In the Walgreens-MedExpress pilot, the urgent care center and the drugstore have their own entrance along with a door inside that connects each. Walgreens says that is designed for a medical care provider to guide a patient to either facility depending on whether they need a prescription or primary care.

"This is just part of developing an overall higher-performing local health system," UnitedHealth Group CEO David Wichmann said of the MedExpress-Walgreens urgent care partnership earlier this year. "It'd just be one component that may be nested inside a local care delivery market with ambulatory surgical capacities and house calls and things of that nature. This is the future health system that we see delivering considerable value to people."

For hospitals, this not only means competition from well-capitalized players like CVS and Walgreens, it could have an immediate impact on health system revenues particularly given each chain has thousands of locations across the country on what is considered prime real estate.

Related: When Retail Giants Like Walmart and Amazon Invade Healthcare

"Drug stores have great commercial retail locations, ample convenient parking, and consumer trust," Merchant Medicine's Kuhn says. "Depending on how far into primary care the venture goes, the primary care versus urgent care artificial constructs also get deleted from contract terms, and non-aligned health systems or medical groups should get nervous."

The expected entrance of CVS into the urgent care business comes just as hospitals and health systems are opening more such facilities and expanding their market share.

"The urgent care industry's ownership mix has shifted significantly since inception," the Urgent Care Association said in a report earlier this year.

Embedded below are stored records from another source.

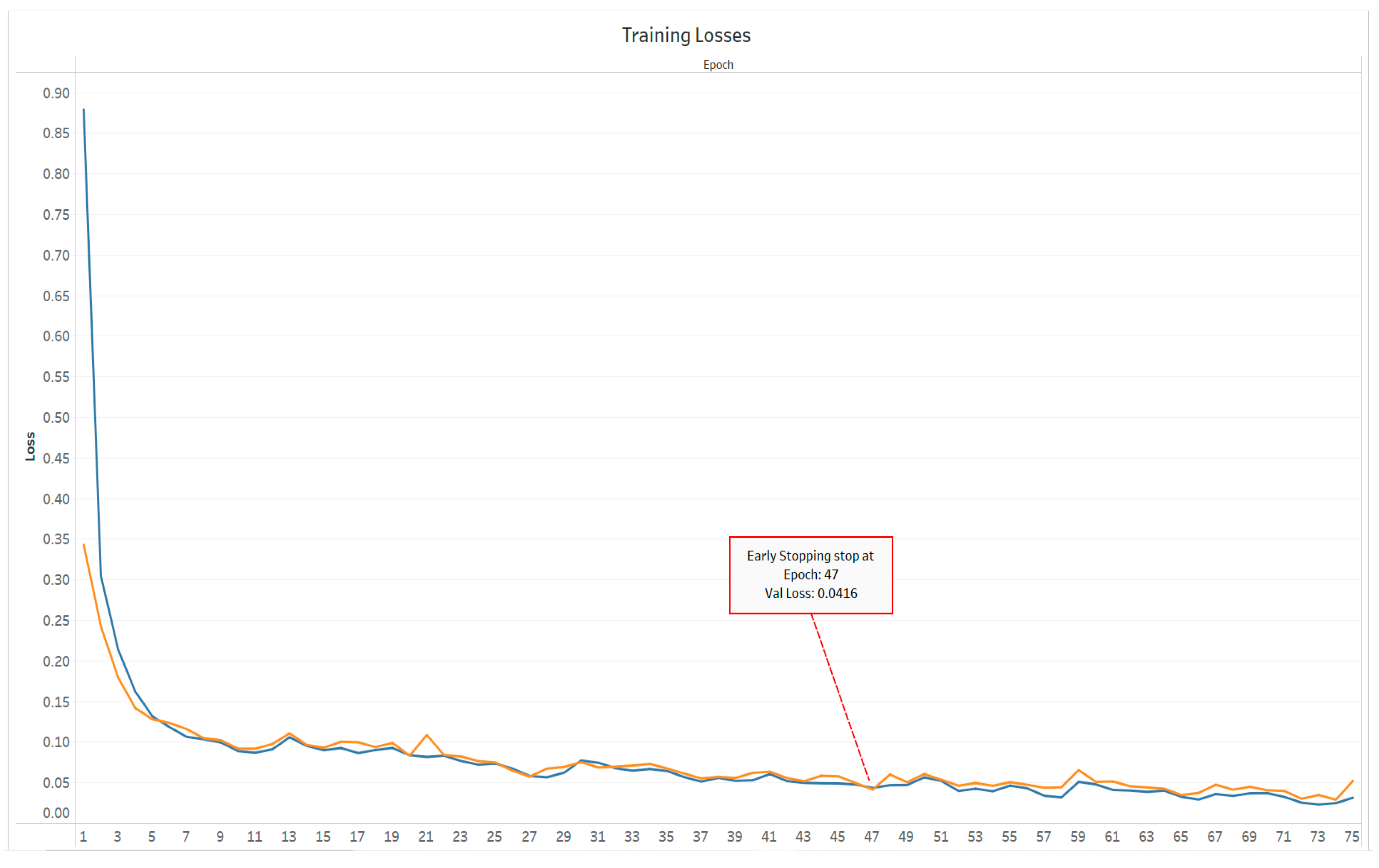Screen dimensions: 1379x868
Task: Click the 'Training Losses' chart title
Action: coord(686,35)
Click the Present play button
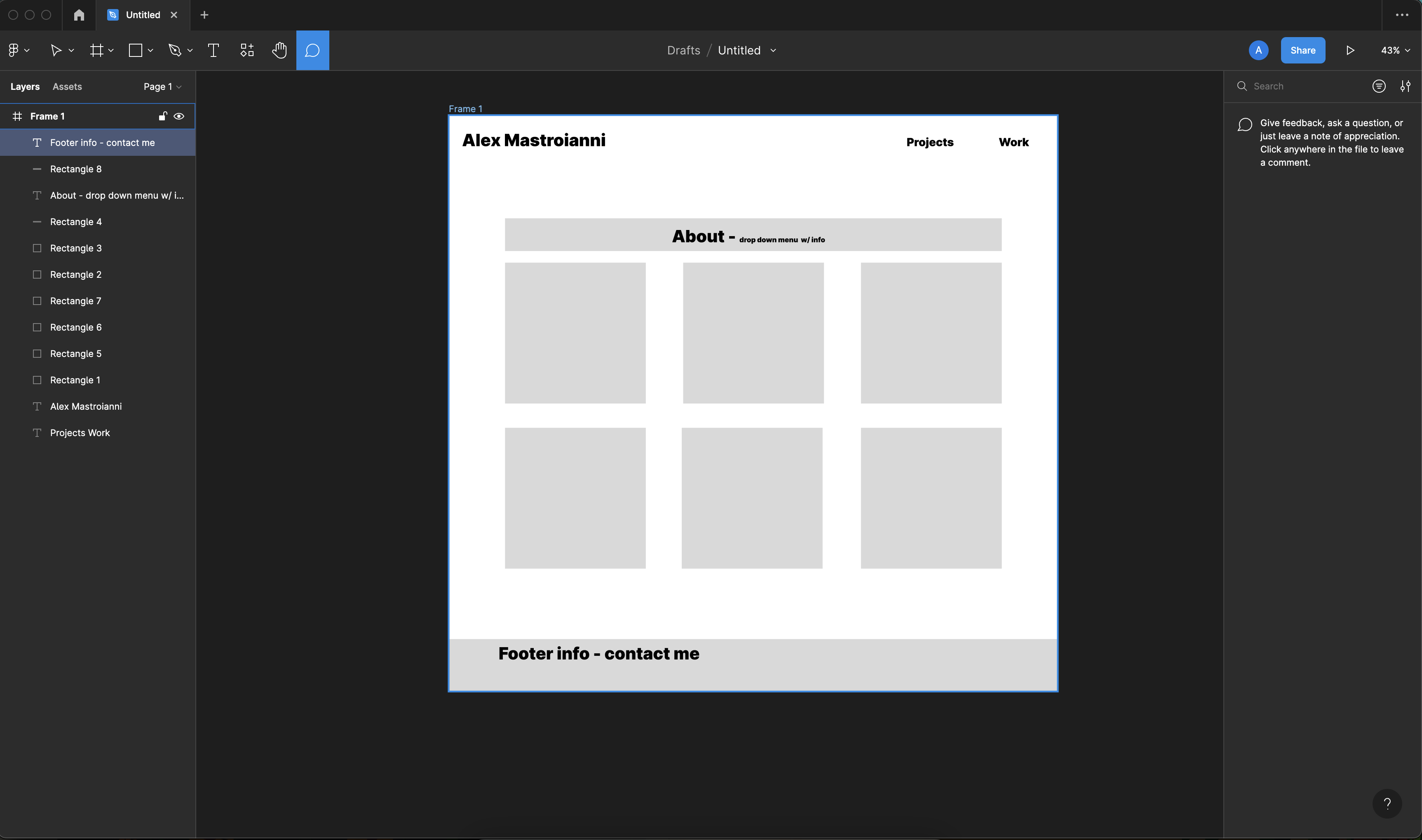Screen dimensions: 1422x840 click(x=1349, y=50)
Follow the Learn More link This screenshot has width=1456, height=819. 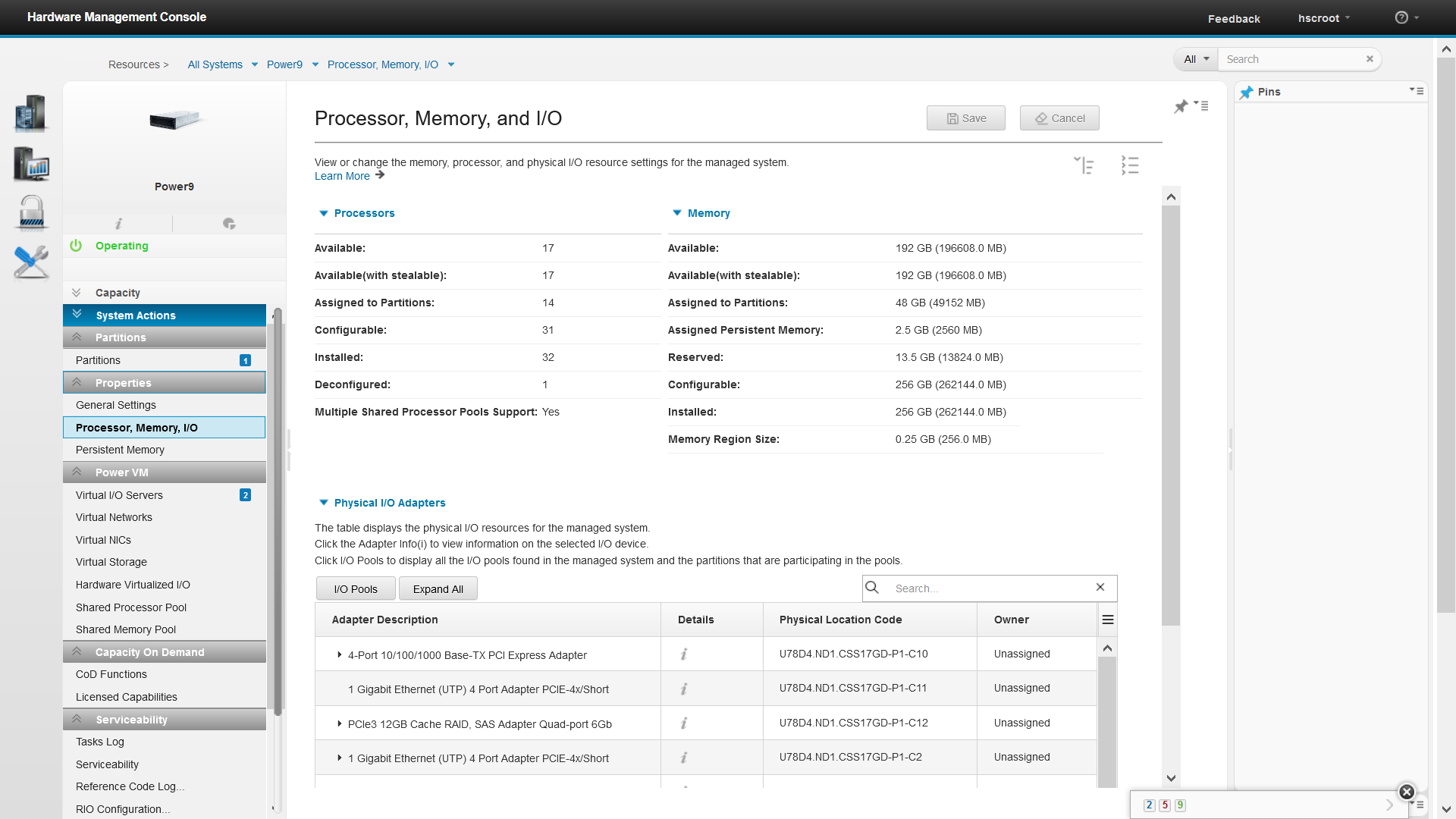click(343, 176)
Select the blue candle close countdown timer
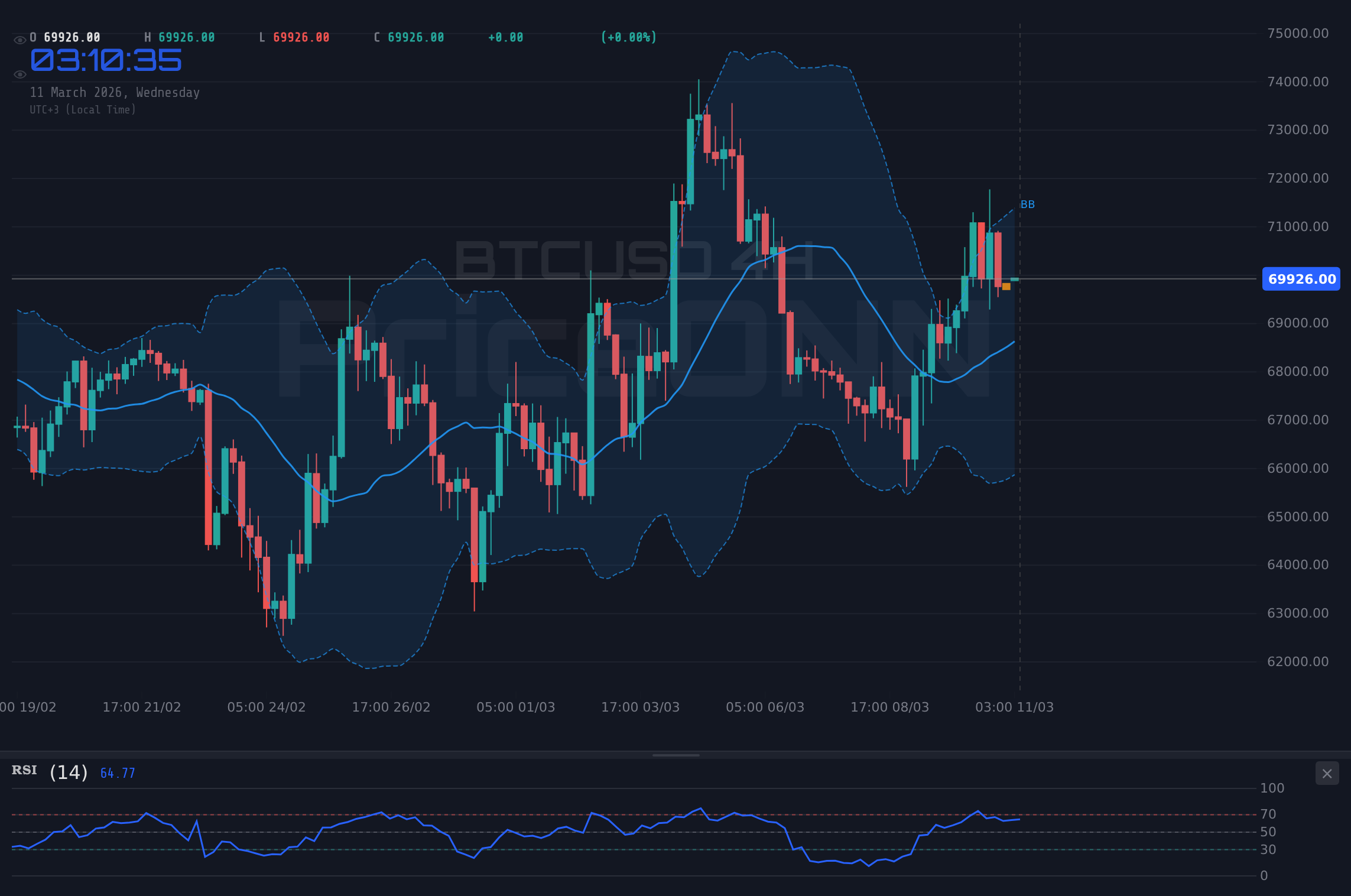This screenshot has width=1351, height=896. [105, 60]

What "emerged as a physician or physician group strategy" has since become an integral part of a hospital and health system growth strategy, according to a report earlier this year by the Urgent Care Association.

A decade ago, 54.1% of urgent care centers were physician-owned while hospitals represented 24.8% of the total in 2008, the Urgent Care Association said. "By 2014, physician ownership had dropped to 40% and hospital ownership increased to 37%," the Urgent Care Association said.

There were more than 8,200 urgent care centers in the U.S., according to the Urgent Care Association, citing figures as of June 2018, up from 7,639 in 2017.  "The $18 billion industry is expected to grow 5.8% in 2018, offering services beyond a typical primary care office," the Urgent Care Association said in its report, pointing to the move away from fee-for-service medicine toward population health and value-based payment of medical care providers that emphasizes health outcomes and lower-cost outpatient care.

But Merchant Medicine executives say there could be as many as 12,000 urgent care centers because not all such facilities are members of the urgent care trade group.

Depending on the size of the market where hospitals have opened urgent care centers, the entrance of CVS and Walgreens could hurt the revenue of hospital-owned urgent care centers.

Kuhn compares the trend to the impact Walgreens, CVS, and other national drugstore chains had on smaller independent and mom-and-pop drugstores.

"As Walgreens, CVS, and Rite Aid grew over the past few decades, all of the smaller pharmacy operators were moved out, grocery stores being the exception," Kuhn says. "Provider operations are a different business, but it seems reasonable that the less-sophisticated operators get moved out in a saturated market."

Bruce Japsen is a contributing editor for HealthLeaders.